(Source data begins)

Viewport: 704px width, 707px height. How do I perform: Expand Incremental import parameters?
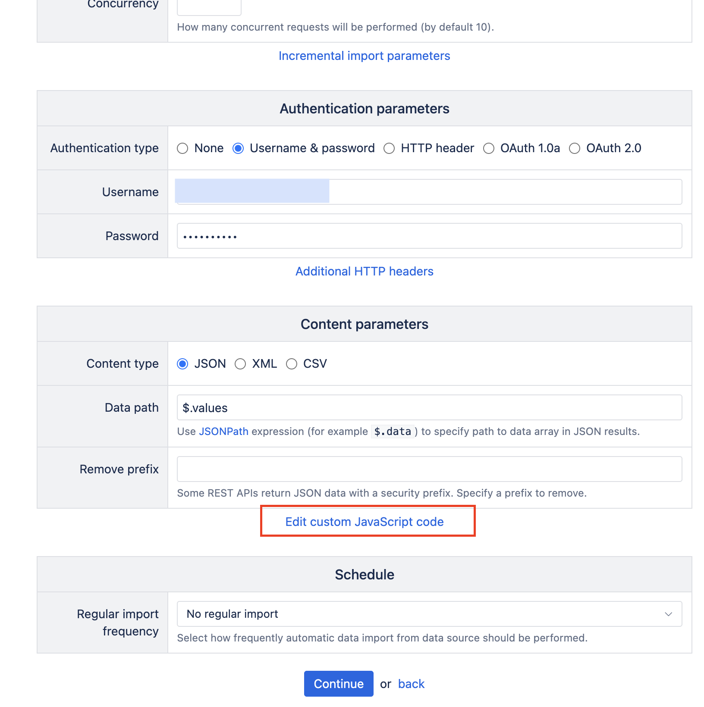pos(364,56)
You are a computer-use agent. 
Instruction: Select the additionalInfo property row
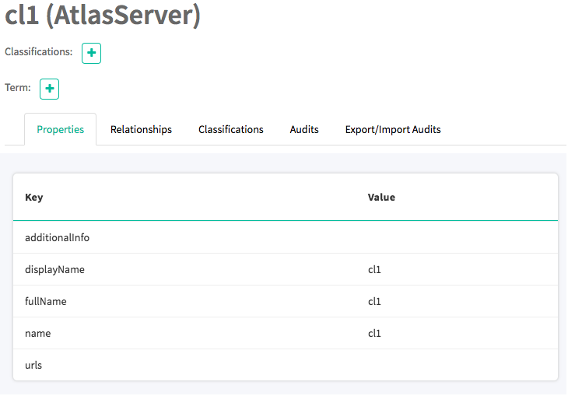coord(57,237)
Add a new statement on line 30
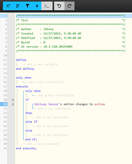132x164 pixels. point(41,144)
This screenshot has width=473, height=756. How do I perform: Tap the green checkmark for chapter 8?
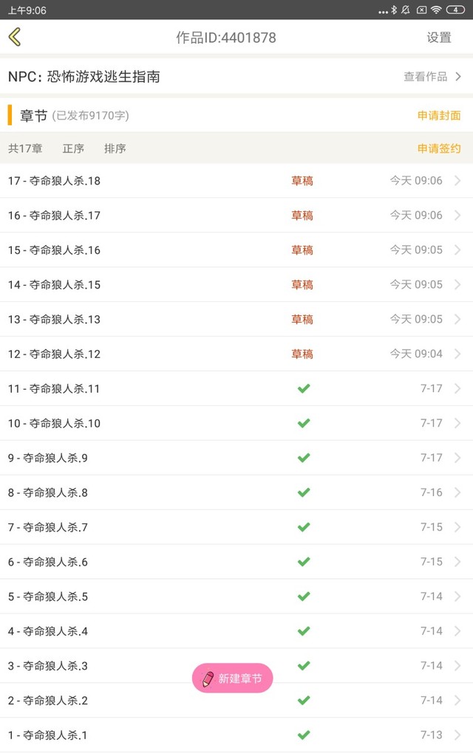pos(303,492)
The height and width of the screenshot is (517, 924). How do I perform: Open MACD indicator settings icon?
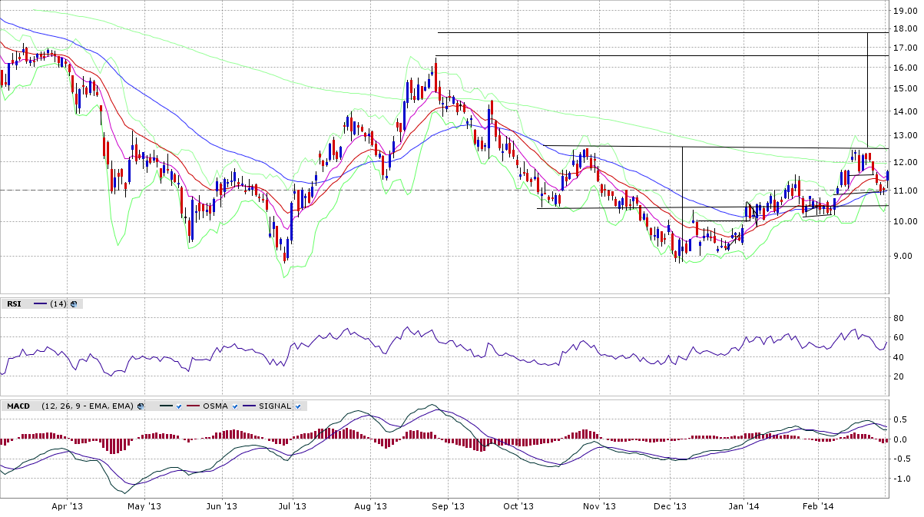(x=141, y=406)
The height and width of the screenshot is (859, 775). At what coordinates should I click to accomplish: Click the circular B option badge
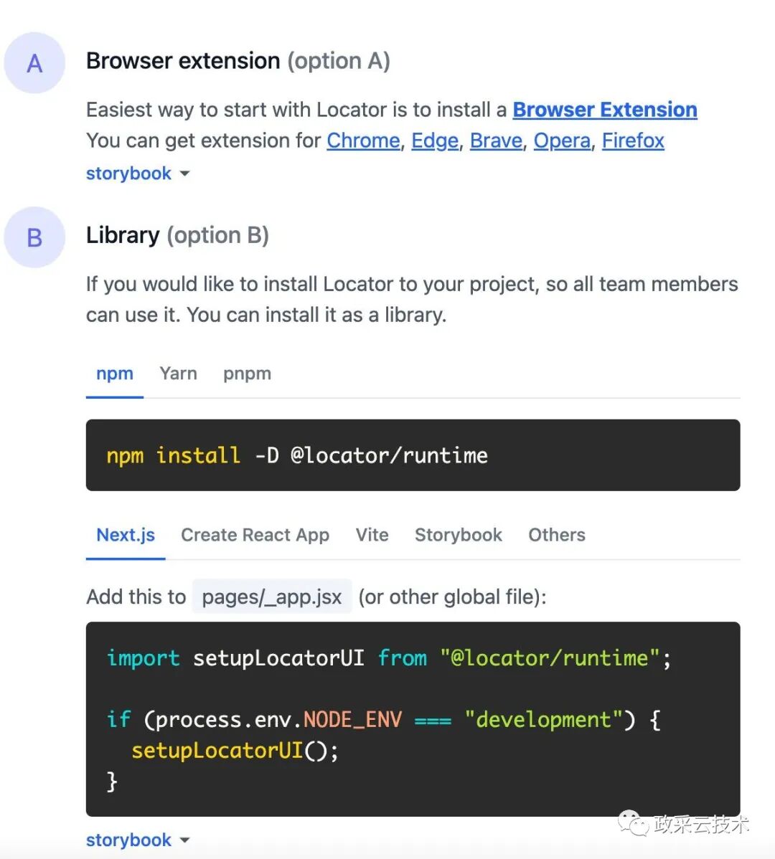click(x=34, y=237)
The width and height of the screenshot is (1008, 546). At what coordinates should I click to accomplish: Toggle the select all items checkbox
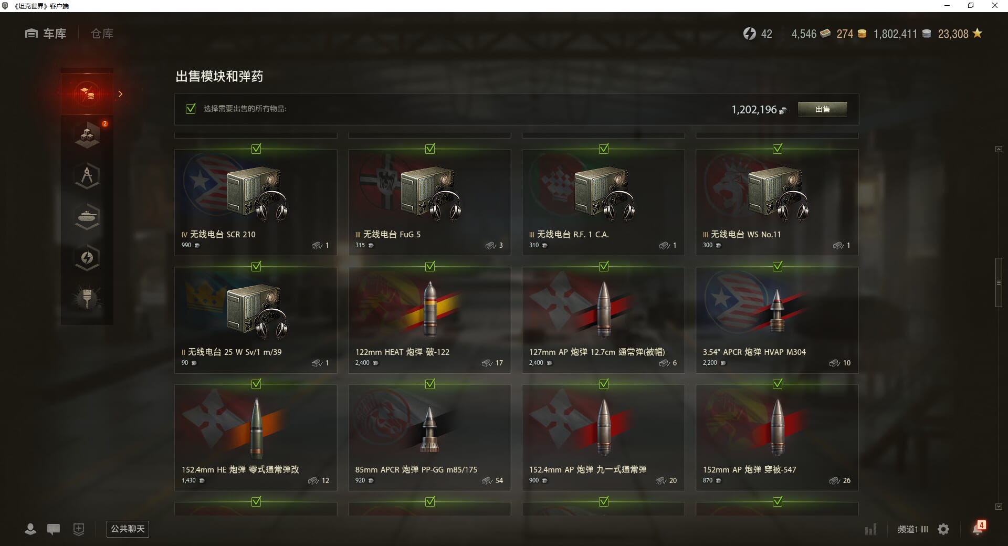tap(191, 109)
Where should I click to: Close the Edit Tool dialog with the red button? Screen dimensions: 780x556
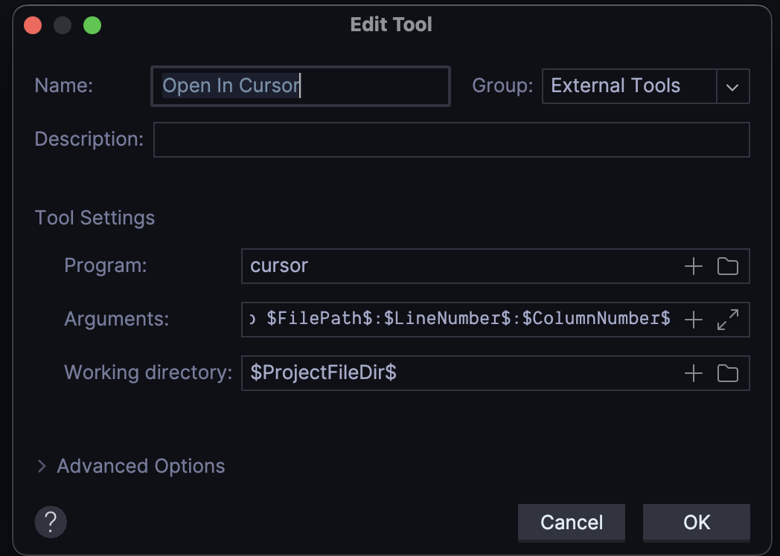point(33,25)
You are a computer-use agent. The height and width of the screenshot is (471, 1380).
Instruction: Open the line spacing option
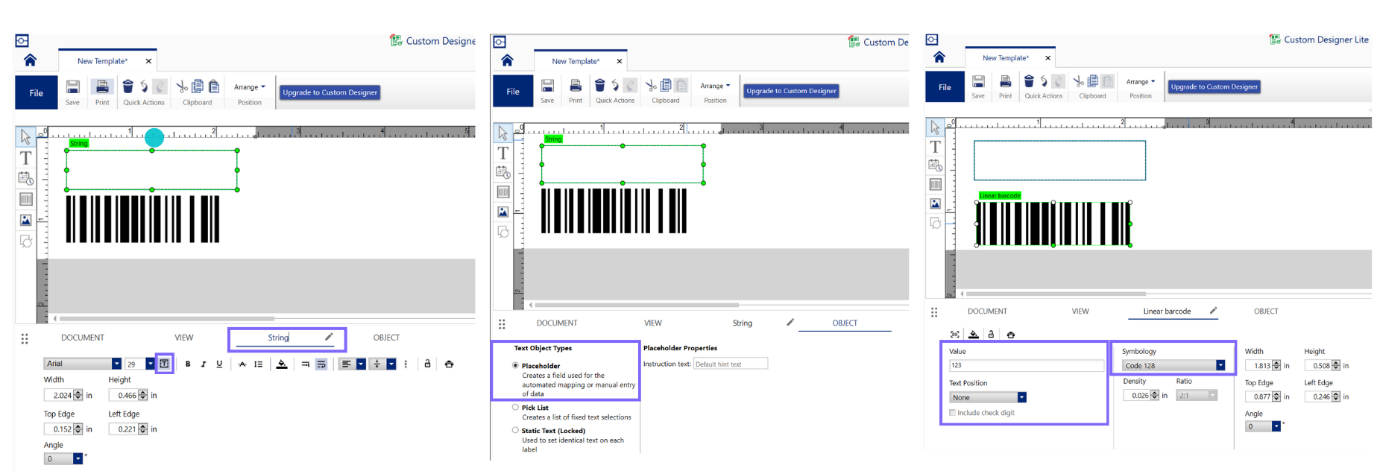tap(258, 364)
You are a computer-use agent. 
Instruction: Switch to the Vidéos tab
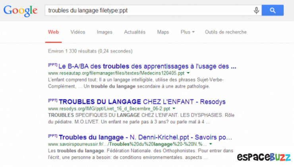(78, 32)
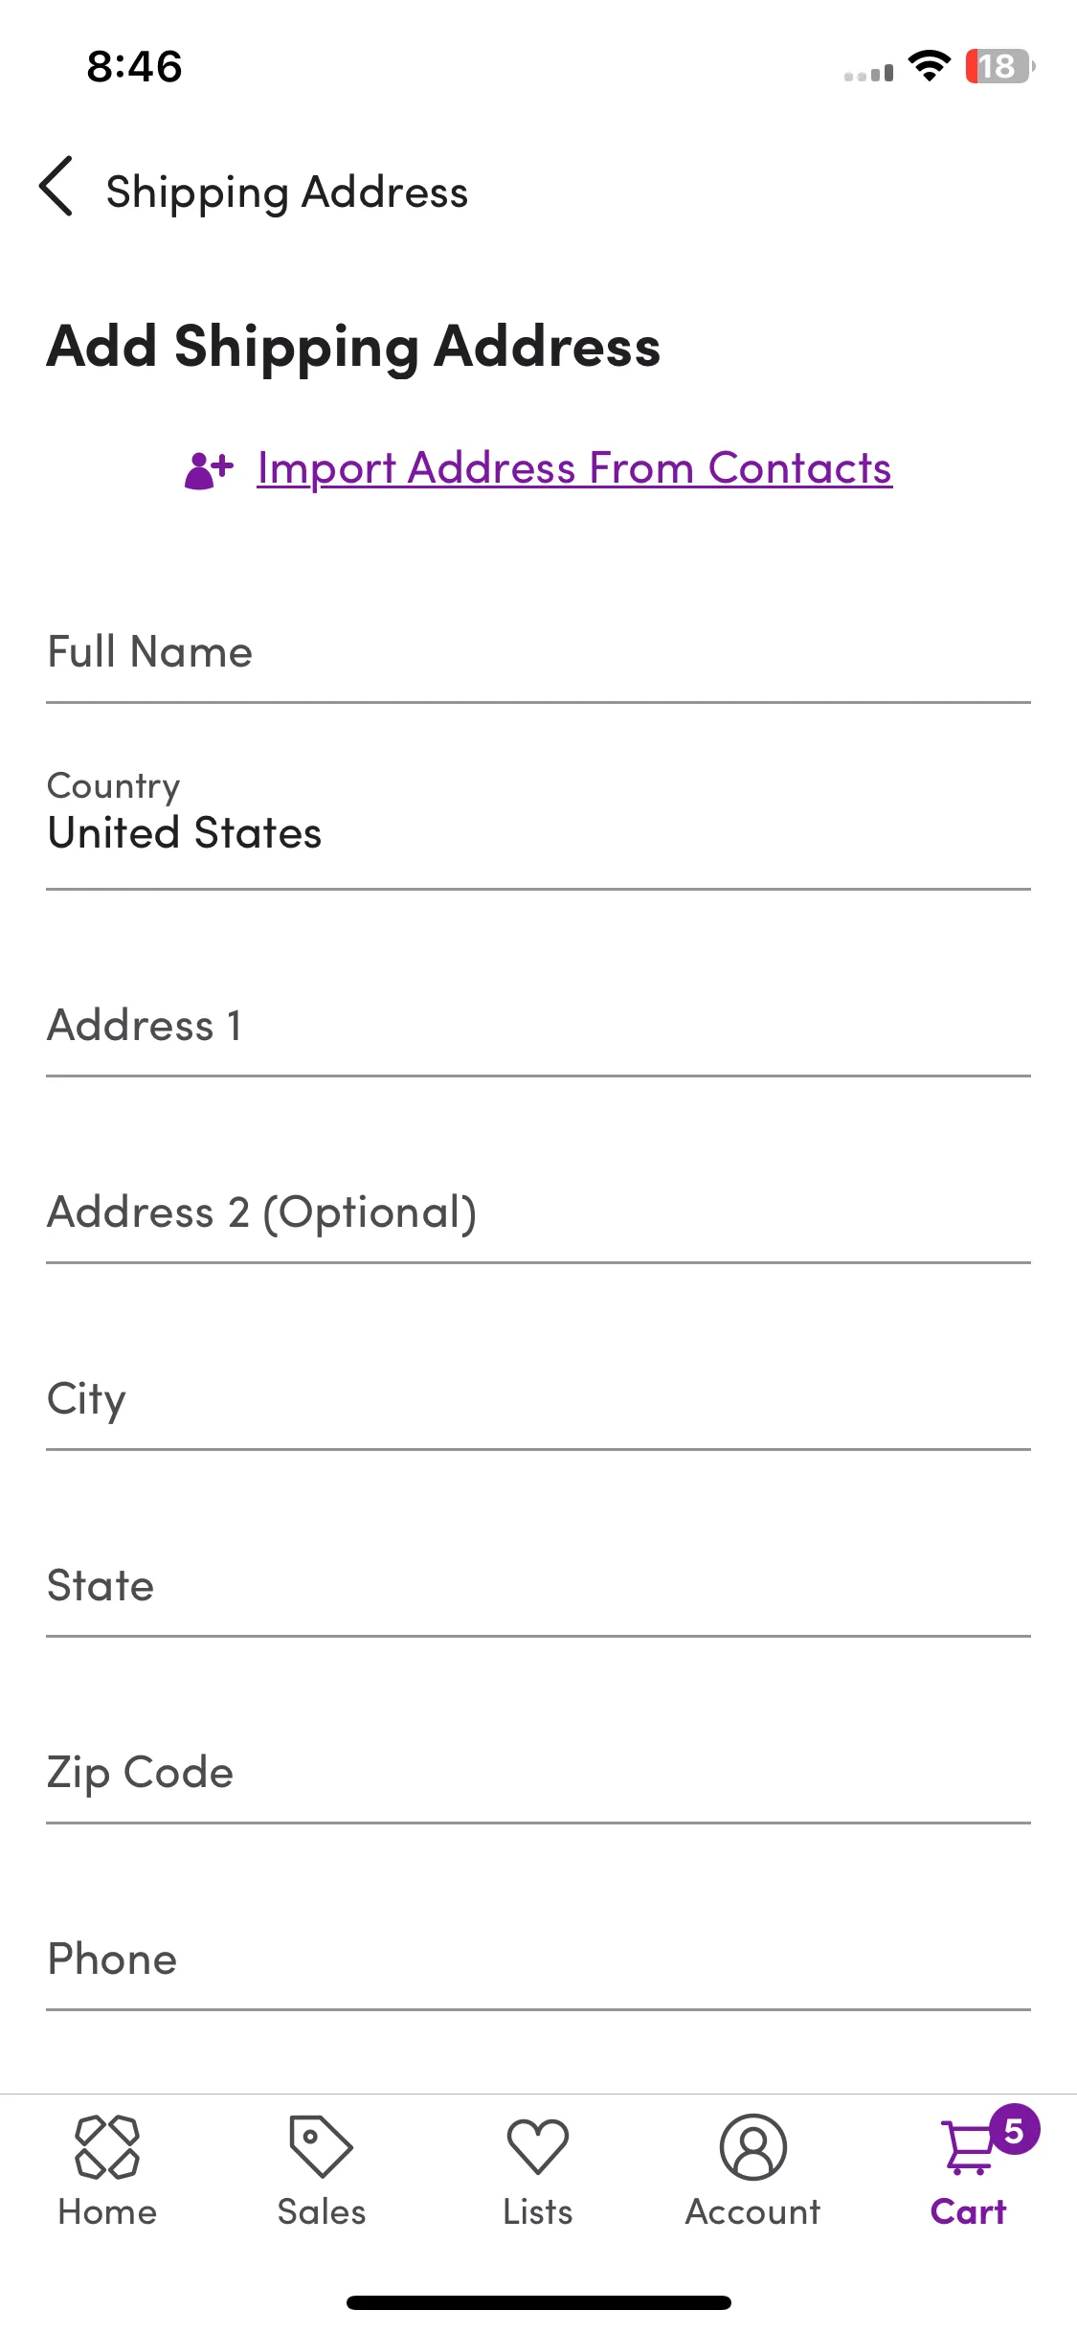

(Source data ends)

Required work: Beginning with the line that holds "Instruction: Open the line spacing option", output each line to the end of the material above, exactly, omitting the pictures.

Solved exercise:
Instruction: Open the line spacing option
tap(258, 364)
You are a computer-use agent. 
Instruction: Switch to the Vidéos tab
(78, 32)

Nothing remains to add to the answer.